Artist: Harriet Backer
The artwork is an oil painting on canvas of an interior from the late eighteenth century. A young woman with reddish-brown curly hair sits relaxed to the left in the picture in an upholstered blue chair in a living room interior. She sews and is dressed in a blue, silk dress. From a window to the right of the image, daylight enters. Behind the woman is a mirror showing the opposite side of the room, and a painting of a steamboat at sea hangs on the wall above her. The colors are rich; orange, ocher and light brown against several blues.

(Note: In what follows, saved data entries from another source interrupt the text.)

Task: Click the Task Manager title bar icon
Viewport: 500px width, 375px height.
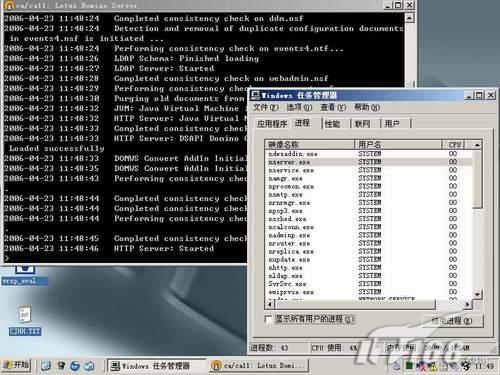Action: point(256,96)
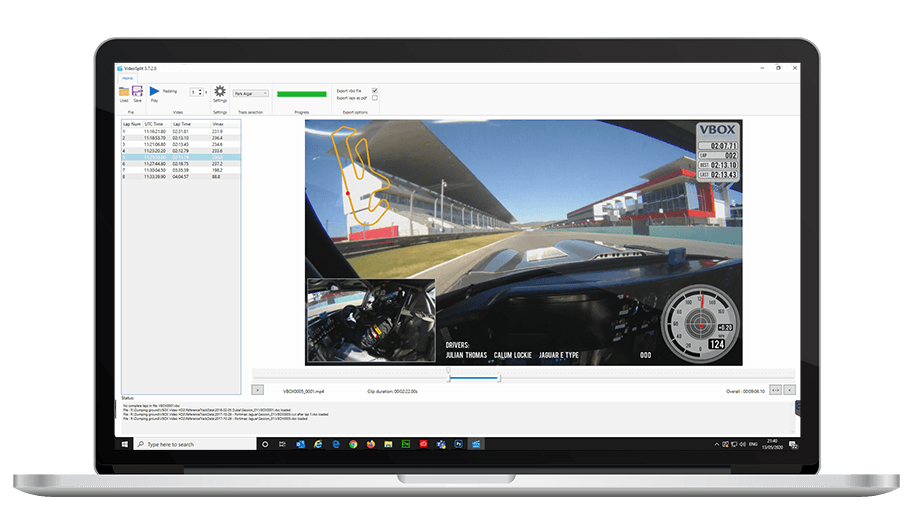Open Photoshop from the taskbar

pos(459,443)
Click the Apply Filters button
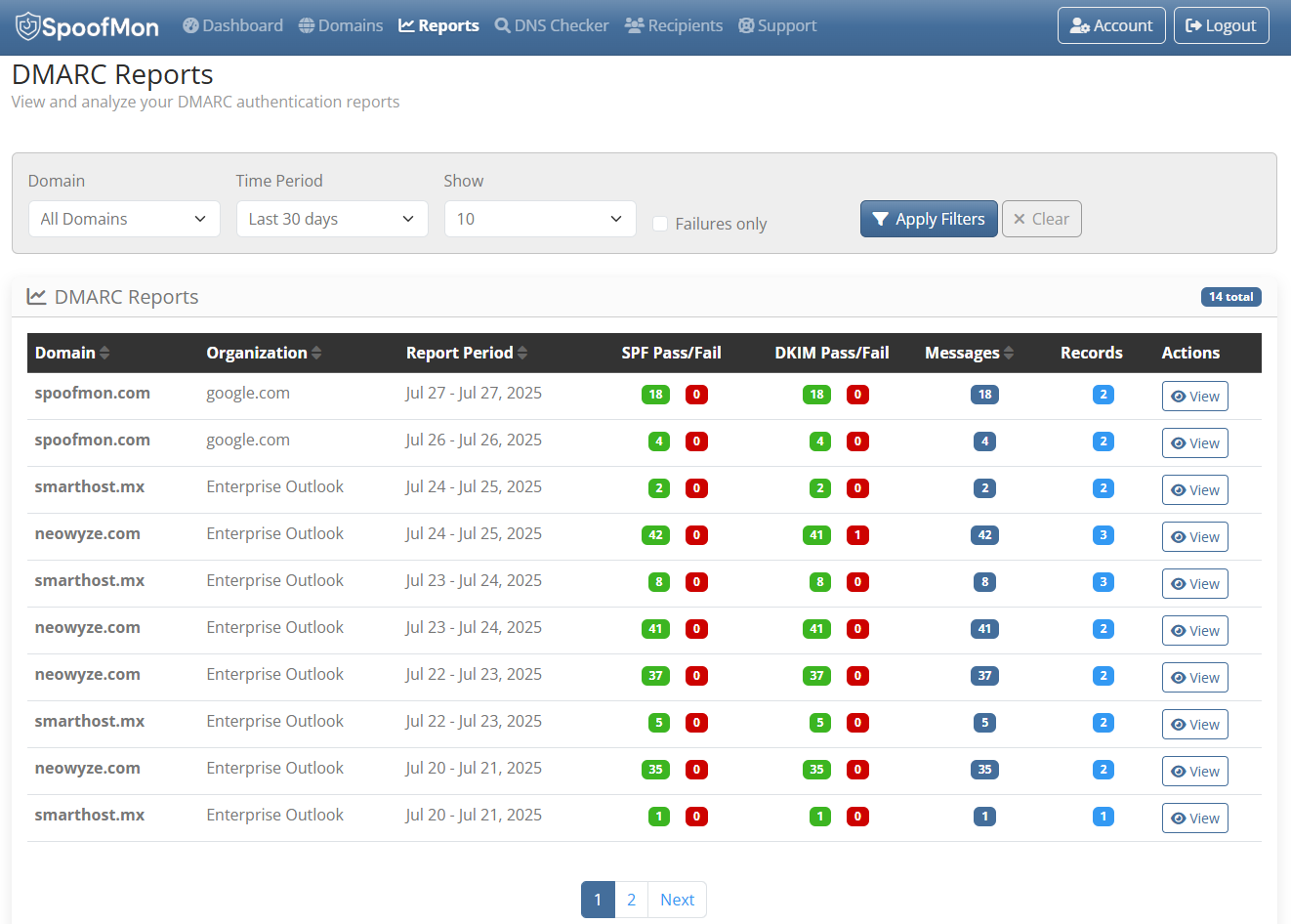Screen dimensions: 1291x924 [929, 218]
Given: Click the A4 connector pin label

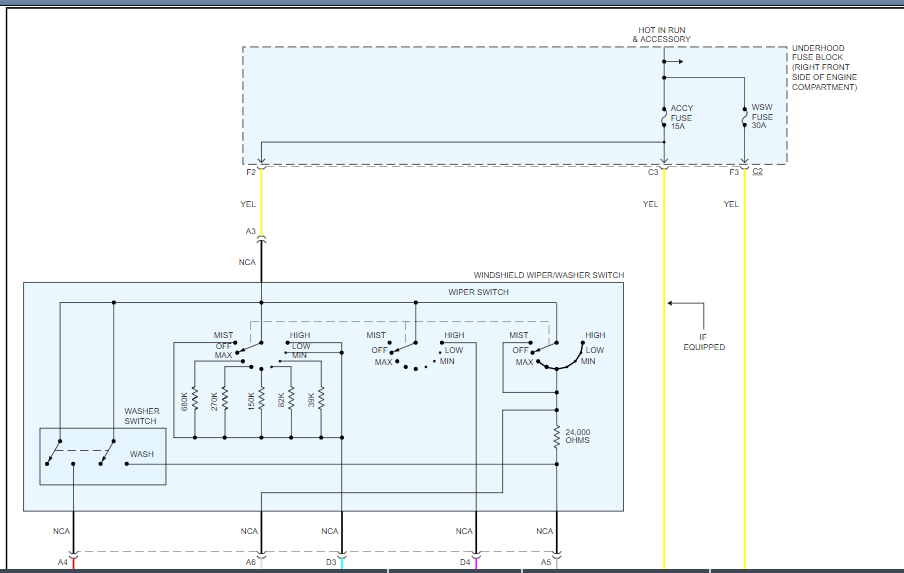Looking at the screenshot, I should click(x=62, y=563).
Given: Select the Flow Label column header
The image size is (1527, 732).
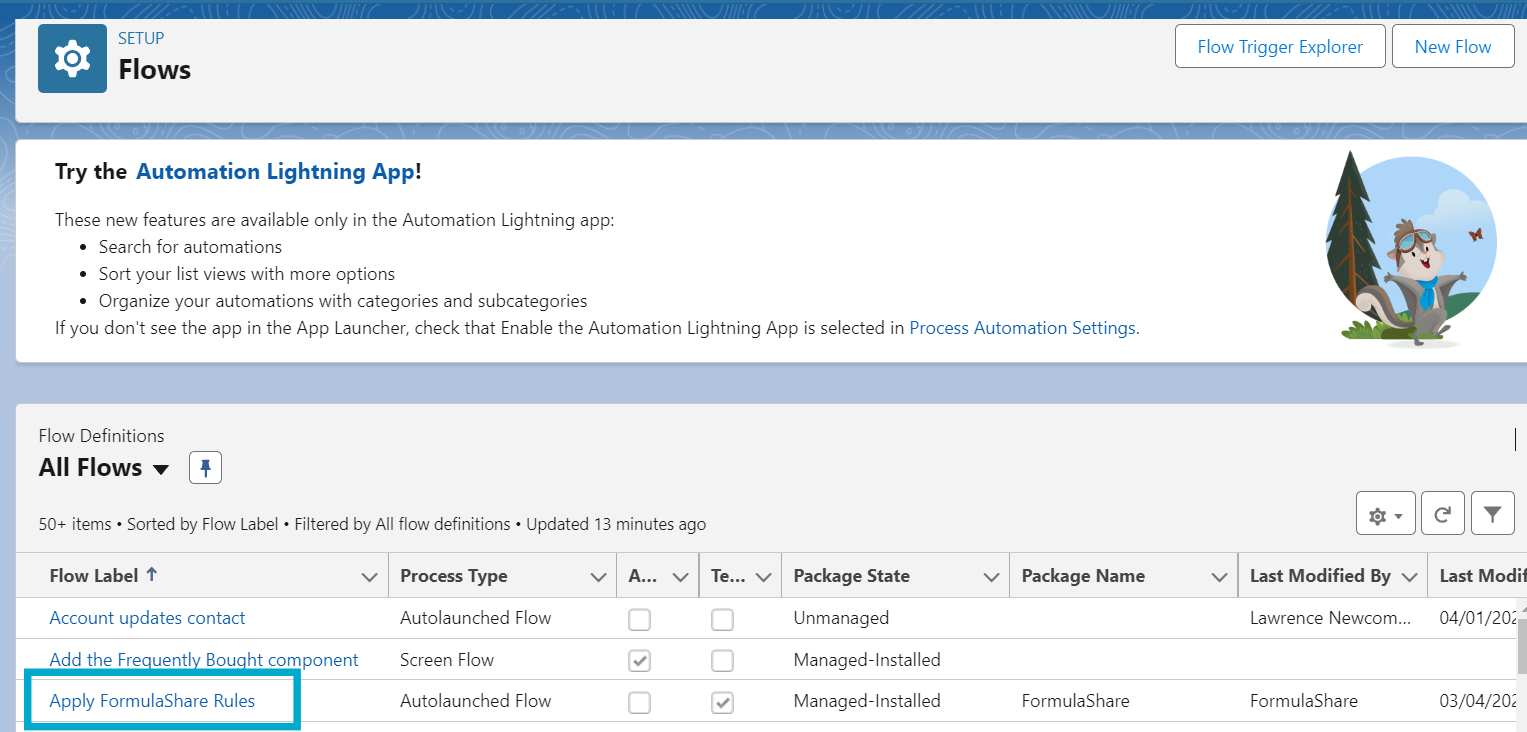Looking at the screenshot, I should pyautogui.click(x=93, y=575).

We are in Paris, in the spring of 1883, and Europe is hurtling at full speed towards the modern age. Here we find Harriet Backer, working on her breakthrough painting – an image poised at the intersection between traditional painting and new Impressionist theories about light and colour.
This is one of the paintings that I always stop to look at the longest. I always find something new.
Hedevig Anker is a visual artist. She works mainly with photography, and her subjects are often interiors, with a strong emphasis on light, colour, and line. She has a particular interest in Harriet Backer and has photographed several of the same interiors that Backer painted.
The painting’s title, Blue Interior, reflects the fact that the scene is steeped in blueness. There’s not just one colour of blue, there are many different shades of blue: the warm blues of the curtain and the cushions on the sofa, the woman’s dark blue dress, and the chilly pale blues in the painting on the wall. And finally, a horizontal band of blue runs between the wall and the ceiling.
So everything is held together by shades of blue.
And then we have the shimmering greens, and yellows and reds that give the whole image a sensation almost like it’s hovering.
Harriet Backer found herself in Paris at a time of great change.
She was where things were happening, and she was there when they happened. She absorbed everything that was new and made it her own. As here, in Blue Interior.
She said herself that it was an open-air painting done indoors! She accomplished this by adopting the manner in which the Impressionists saw light and colour in the landscape, but taking it indoors, into her own space, into her own vehicle for pictorial expression, which was the interior.